Кучер отвлёкся от ноутбука, справа загудел принтер, и из него начали выпадать прямо на пол листы с какими-то таблицами. Администратор крикнул в дверной проём своего домика на колёсах:
– Эй! Кто там на секе? Мутный, ты?
– Да, – откуда-то из темноты донёсся хриплый голос охранника.
– Позови Глаза ко мне. И Мося тоже пусть приходит. Прямо сейчас, понял?
– Понял, сейчас позову.
Удаляясь, зашуршали шаги Мутного.
Кучер собрал с пола бумагу и стал раскладывать по номерам страниц. Затем удовлетворённо щёлкнул степлером и кинул таблицы в верхний ящик стола.
– А что солдат, привела его в чувство? Кто он, кстати?
Квопа, уже усевшаяся на диванчик, перекинула ногу на ногу и, поправив причёску, ответила:
– Солдат приведён на путь восстановления, сейчас в клетке в общих стойлах сидит. Думаю, за неделю дойдёт до первого изъятия органов. Возьмём что-нибудь несущественное пока – яички, наверное. А уж потом и до почек с печенью дойдём.
Знахарка сложила на груди руки и добавила:
– Дар его – ускоренная регенерация и, как следствие, высокая резистентность к боли. В общем, самое то для «фермы». Он здесь надолго пропишется.
– А как ты думаешь, военные же дальше должны были поехать, как группу Моси разделали?
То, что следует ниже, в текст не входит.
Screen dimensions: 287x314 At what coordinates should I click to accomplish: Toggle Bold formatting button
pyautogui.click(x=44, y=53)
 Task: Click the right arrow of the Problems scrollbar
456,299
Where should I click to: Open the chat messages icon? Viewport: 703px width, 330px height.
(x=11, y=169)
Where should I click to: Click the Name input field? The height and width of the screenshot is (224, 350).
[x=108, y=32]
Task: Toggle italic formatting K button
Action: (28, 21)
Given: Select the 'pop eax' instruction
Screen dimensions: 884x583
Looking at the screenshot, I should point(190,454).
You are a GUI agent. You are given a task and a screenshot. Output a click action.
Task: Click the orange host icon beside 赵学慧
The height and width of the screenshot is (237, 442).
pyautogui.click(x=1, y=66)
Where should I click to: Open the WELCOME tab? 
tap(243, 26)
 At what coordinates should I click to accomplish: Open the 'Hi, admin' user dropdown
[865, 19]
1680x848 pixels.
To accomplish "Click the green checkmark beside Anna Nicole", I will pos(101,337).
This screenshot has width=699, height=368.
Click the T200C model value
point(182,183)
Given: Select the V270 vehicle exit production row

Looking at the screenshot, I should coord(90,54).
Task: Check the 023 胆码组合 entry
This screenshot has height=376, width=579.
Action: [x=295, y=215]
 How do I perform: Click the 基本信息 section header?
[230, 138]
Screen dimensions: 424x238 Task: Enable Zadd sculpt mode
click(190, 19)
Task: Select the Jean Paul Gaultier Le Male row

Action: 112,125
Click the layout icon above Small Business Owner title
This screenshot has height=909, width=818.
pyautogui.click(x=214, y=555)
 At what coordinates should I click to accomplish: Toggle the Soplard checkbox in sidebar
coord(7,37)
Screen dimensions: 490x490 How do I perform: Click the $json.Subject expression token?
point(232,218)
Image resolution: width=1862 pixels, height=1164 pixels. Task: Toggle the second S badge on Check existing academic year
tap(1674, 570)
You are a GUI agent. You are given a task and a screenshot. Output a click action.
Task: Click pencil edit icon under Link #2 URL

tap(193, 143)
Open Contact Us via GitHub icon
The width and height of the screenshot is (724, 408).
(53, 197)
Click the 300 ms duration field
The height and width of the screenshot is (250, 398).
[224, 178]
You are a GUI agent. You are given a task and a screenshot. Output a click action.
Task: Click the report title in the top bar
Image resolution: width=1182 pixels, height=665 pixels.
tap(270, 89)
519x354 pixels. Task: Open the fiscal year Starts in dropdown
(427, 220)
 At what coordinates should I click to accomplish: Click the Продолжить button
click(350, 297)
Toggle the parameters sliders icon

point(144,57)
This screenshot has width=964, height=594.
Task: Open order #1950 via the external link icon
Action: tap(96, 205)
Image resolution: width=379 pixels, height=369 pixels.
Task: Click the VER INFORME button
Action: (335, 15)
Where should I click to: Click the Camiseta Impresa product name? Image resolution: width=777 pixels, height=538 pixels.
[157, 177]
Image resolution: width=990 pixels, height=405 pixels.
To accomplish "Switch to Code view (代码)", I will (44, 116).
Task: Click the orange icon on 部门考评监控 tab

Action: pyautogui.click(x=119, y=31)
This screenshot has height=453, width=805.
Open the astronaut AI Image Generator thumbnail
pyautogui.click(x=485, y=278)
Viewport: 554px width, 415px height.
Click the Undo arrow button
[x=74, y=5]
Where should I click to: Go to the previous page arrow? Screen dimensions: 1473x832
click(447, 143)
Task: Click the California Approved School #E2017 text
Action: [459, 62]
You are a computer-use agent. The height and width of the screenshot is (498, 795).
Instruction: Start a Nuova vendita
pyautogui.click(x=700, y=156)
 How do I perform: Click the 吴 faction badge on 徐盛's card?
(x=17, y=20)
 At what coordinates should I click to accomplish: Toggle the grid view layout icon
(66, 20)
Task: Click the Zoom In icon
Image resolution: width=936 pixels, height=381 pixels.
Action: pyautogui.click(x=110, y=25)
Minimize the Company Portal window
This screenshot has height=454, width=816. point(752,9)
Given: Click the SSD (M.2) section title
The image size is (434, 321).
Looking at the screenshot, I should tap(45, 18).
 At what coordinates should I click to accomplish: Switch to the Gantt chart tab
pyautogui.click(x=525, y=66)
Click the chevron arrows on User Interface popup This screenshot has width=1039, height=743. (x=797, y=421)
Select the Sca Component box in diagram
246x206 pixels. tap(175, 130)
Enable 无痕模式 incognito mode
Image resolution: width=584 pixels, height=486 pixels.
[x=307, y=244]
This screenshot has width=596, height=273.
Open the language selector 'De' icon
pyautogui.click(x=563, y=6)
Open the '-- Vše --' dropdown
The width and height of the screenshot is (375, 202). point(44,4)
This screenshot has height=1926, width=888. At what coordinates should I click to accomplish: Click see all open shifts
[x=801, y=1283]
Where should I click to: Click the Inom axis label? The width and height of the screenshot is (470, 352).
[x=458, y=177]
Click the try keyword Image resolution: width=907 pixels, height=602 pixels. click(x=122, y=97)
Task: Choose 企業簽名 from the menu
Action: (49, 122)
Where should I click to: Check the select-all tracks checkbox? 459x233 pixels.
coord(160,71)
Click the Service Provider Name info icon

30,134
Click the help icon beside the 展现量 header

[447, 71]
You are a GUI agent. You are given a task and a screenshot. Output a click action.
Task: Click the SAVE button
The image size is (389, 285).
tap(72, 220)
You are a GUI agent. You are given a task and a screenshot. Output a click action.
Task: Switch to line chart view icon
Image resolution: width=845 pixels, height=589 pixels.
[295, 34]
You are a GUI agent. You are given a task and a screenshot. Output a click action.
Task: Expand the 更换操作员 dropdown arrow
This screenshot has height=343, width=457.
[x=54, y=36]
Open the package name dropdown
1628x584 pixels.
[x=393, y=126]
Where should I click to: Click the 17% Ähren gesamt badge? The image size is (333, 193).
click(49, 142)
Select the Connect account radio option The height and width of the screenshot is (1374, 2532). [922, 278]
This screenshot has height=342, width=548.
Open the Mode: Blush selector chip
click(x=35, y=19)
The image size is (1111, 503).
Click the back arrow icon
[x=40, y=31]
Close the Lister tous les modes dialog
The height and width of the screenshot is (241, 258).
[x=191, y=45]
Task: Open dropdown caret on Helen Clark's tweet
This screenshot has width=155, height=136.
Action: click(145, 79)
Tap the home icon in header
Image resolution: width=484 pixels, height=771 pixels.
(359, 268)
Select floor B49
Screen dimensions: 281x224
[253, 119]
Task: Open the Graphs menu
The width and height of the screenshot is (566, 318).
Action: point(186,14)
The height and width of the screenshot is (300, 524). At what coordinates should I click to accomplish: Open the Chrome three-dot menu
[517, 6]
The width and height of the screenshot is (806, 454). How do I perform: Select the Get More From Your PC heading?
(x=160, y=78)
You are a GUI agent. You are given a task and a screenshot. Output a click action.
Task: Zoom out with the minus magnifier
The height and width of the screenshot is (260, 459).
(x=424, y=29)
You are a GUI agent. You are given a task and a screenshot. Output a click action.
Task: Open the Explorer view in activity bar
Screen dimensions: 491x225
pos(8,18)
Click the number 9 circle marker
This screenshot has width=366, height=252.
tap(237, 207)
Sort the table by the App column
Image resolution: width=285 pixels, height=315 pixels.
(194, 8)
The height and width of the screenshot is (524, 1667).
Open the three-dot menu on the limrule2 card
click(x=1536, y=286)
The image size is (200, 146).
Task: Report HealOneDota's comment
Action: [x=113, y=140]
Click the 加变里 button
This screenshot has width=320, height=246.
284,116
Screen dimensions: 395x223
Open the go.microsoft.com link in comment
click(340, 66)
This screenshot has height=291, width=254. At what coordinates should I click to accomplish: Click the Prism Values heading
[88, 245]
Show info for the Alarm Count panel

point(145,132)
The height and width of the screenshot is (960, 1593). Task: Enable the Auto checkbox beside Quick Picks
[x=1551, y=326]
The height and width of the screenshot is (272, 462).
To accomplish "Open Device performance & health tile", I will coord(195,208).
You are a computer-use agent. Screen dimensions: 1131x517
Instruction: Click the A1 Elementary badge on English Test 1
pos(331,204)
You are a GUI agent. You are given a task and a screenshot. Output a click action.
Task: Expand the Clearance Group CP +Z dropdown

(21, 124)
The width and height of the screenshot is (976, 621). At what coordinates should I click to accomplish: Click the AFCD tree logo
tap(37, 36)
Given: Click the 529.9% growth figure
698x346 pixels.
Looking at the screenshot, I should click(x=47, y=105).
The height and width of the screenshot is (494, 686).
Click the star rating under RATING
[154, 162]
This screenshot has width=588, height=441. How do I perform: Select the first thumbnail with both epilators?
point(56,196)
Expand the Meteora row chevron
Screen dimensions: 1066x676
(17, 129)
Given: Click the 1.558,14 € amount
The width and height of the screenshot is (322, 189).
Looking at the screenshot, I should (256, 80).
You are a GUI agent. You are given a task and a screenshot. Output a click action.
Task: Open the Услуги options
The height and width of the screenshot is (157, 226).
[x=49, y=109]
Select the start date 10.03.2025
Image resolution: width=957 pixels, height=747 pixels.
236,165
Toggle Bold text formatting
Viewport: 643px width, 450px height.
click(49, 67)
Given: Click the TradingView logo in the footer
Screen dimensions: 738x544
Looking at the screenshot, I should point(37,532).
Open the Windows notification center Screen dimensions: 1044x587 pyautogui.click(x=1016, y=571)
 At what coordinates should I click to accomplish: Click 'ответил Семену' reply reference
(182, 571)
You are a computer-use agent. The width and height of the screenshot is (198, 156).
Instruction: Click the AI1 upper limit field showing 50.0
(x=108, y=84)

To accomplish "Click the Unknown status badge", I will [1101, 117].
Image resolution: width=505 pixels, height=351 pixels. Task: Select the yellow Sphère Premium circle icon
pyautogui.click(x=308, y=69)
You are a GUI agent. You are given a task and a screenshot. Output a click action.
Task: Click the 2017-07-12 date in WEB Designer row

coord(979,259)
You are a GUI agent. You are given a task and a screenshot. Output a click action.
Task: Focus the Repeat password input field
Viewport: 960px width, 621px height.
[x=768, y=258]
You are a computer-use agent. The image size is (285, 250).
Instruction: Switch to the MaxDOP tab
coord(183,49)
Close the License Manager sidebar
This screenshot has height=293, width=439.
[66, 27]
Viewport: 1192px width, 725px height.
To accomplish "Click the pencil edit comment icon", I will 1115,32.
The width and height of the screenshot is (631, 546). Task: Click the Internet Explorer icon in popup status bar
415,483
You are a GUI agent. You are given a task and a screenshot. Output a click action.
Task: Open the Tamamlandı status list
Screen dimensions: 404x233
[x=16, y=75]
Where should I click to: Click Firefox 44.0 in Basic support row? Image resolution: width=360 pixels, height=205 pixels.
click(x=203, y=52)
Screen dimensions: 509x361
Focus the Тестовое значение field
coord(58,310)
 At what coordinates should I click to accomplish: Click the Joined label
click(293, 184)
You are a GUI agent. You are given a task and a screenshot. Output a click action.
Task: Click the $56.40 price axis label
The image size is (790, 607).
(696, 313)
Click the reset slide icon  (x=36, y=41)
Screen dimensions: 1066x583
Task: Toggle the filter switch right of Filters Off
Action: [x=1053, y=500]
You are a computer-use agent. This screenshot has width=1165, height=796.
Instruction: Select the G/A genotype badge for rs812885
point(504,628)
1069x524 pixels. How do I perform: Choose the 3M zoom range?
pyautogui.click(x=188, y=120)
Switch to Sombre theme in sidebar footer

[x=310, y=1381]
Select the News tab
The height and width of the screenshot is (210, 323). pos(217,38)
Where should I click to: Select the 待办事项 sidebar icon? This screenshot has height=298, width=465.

– Навряд ли. Просто не найдут наш стаб. На черноте застрянут.
Кучер встал, зевнул, потянулся и сказал:
– Надо бы всё же дозоры выставить. Малыша жалко, сенс был хороший. Так с ним бы здесь спали спокойно. А то эта электроника от внешников работает через раз.
Квопа ухмыльнулась:
– Да тут одни дебилы, они её просто нормально установить и настроить не могут.
Администратор фермы снова уселся в свой скрипучий, крутящийся стул на колёсиках.
– Скоро куратор от внешников приедет. Скажу ему, чтоб своих спецов дали нам электронику на периметре настроить.
С улицы послышались голоса. Мутный, перекинув руку Глаза себе на плечи, вёл пьяного ментата. Мося появился неожиданно, беззвучно выскочив из полумрака двери:
– Кучер, чем обязан? Группу хочу новую собрать.
– Погоди с группой, кто с тобой пойдёт теперь? Но человек ты в нашем деле незаменимый. Будешь пока в группе Жбана ходить.
Мося вскинулся.
– Носиться по трассе, заправки выгружать… Я что, на грузчика похож?!
– Завтра валишь с ним! Там тоже народ прилетает.
– Там максимум пять человек в одной, вероятность иммунного – ноль процентов. Кого мне там контролить?